Ryan Fitzpatrick, a 16-year veteran and the Dolphins' most valuable player last year, describes himself as a “placeholder” at quarterback. In the meantime, Tagovailoa is winning praise for his personality, at least.
“He’s really just a kid at 22 years old,” tight end Mike Gesicki said. "He could’ve still been in college, which is crazy when you think about that stuff. I’m super excited about his future, and it’s been good to be around him. He’s a really good dude.”
WHO'S GOING TO BLOCK?
The Dolphins may be disinclined to expose Tagovailoa's surgically repaired hip until they settle on an offensive line, which has been a work in progress for years.
Last season they tied for the most sacks allowed in the NFL, and their total yards rushing was the league's lowest since 2006. So Miami took three offensive line in the first four rounds of the draft, and all have a chance to start. The acquisition of veteran running backs Jordan Howard and Matt Breida should also help the running game.

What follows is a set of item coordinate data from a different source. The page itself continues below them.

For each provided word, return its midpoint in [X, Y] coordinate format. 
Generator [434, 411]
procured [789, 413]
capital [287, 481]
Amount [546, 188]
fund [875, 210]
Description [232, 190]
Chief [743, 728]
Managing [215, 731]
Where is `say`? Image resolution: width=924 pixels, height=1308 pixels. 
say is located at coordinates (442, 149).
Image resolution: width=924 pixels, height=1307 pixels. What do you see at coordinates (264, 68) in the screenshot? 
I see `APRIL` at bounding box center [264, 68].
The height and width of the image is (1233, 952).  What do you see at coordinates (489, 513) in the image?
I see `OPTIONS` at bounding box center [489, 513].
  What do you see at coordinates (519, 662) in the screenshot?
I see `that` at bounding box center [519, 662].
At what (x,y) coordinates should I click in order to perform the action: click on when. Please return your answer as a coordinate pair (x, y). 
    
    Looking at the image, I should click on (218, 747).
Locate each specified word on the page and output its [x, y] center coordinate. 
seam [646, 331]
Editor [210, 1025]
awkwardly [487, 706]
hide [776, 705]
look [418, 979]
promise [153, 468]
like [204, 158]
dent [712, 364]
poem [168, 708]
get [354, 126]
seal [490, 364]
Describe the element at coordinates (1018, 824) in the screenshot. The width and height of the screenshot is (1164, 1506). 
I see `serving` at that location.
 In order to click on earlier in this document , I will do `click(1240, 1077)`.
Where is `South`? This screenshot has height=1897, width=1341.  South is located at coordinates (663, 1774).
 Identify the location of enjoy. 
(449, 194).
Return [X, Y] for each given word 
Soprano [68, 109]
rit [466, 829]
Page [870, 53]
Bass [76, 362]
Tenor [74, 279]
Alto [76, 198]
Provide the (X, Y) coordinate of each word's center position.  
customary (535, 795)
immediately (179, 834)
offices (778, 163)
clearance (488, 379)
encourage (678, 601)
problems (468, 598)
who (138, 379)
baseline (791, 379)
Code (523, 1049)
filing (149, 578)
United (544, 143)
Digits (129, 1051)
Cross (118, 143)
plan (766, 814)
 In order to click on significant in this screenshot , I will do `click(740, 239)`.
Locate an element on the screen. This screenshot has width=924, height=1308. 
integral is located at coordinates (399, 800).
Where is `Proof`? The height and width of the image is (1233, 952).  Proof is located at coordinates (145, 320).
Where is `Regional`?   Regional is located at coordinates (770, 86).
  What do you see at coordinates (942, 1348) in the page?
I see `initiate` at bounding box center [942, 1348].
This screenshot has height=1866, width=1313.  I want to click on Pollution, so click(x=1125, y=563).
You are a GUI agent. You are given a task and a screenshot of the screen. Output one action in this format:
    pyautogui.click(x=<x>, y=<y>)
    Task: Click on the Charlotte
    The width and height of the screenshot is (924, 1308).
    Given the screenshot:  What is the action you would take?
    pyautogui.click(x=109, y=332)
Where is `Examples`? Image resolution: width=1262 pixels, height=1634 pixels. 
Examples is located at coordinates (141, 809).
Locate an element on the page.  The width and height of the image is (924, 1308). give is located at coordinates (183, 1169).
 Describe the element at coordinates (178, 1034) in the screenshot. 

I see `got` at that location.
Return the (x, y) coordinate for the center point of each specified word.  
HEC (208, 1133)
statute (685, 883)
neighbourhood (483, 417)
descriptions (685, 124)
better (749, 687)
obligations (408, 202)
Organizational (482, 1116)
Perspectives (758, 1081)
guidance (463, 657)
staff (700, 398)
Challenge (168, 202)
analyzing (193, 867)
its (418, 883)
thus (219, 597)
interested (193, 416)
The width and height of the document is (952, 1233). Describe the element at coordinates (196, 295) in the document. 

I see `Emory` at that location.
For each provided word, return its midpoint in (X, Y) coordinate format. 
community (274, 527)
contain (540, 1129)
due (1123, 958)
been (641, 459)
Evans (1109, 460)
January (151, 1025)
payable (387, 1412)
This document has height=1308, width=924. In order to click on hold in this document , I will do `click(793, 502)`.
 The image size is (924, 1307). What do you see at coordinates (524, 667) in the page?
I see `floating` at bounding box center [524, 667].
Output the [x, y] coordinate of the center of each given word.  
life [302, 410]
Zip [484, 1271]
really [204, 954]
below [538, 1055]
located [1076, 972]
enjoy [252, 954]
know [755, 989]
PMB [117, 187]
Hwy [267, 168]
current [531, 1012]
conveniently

The Dolphins will likely be bigger, at least. Four potential starters in the offensive line weigh from 323 to 343 pounds.
“There are a bunch of 400-pound people around out there that can’t play football, so size is not the only factor," new offensive coordinator Chan Gailey said. "Bigger is better only if it’s better.”
MAKING A STOP
The Dolphins allowed a franchise record 494 points last year, had the fewest sacks in the NFL and gave up a league-high 39 touchdown passes.
“Pass rush, run defense, pass coverage — I think all of those things we’re going to try to improve,” new defensive coordinator Josh Boyer said.
Veteran newcomer Byron Jones and first-round pick Noah Igbinoghene join Xavien Howard at cornerback, giving Miami potentially one of the league's best trios. The team should be better at end too, with the additions of veterans Shaq Lawson and Emmanuel Ogbah.
The Dolphins will do plenty of platooning in their defensive front seven, but one player likely to be on the field for almost every down is veteran newcomer Kyle Van Noy.
A starter for the New England Patriots' Super Bowl champions in 2016 and 2018, Van Noy can rush the passer, defense the run and drop into coverage.
“I feel like I’m the last of a dying breed,” he said. "I don’t think you can find players that can do all three skill sets. I'm just trying to be a problem and take advantage of a mismatch wherever I line up.”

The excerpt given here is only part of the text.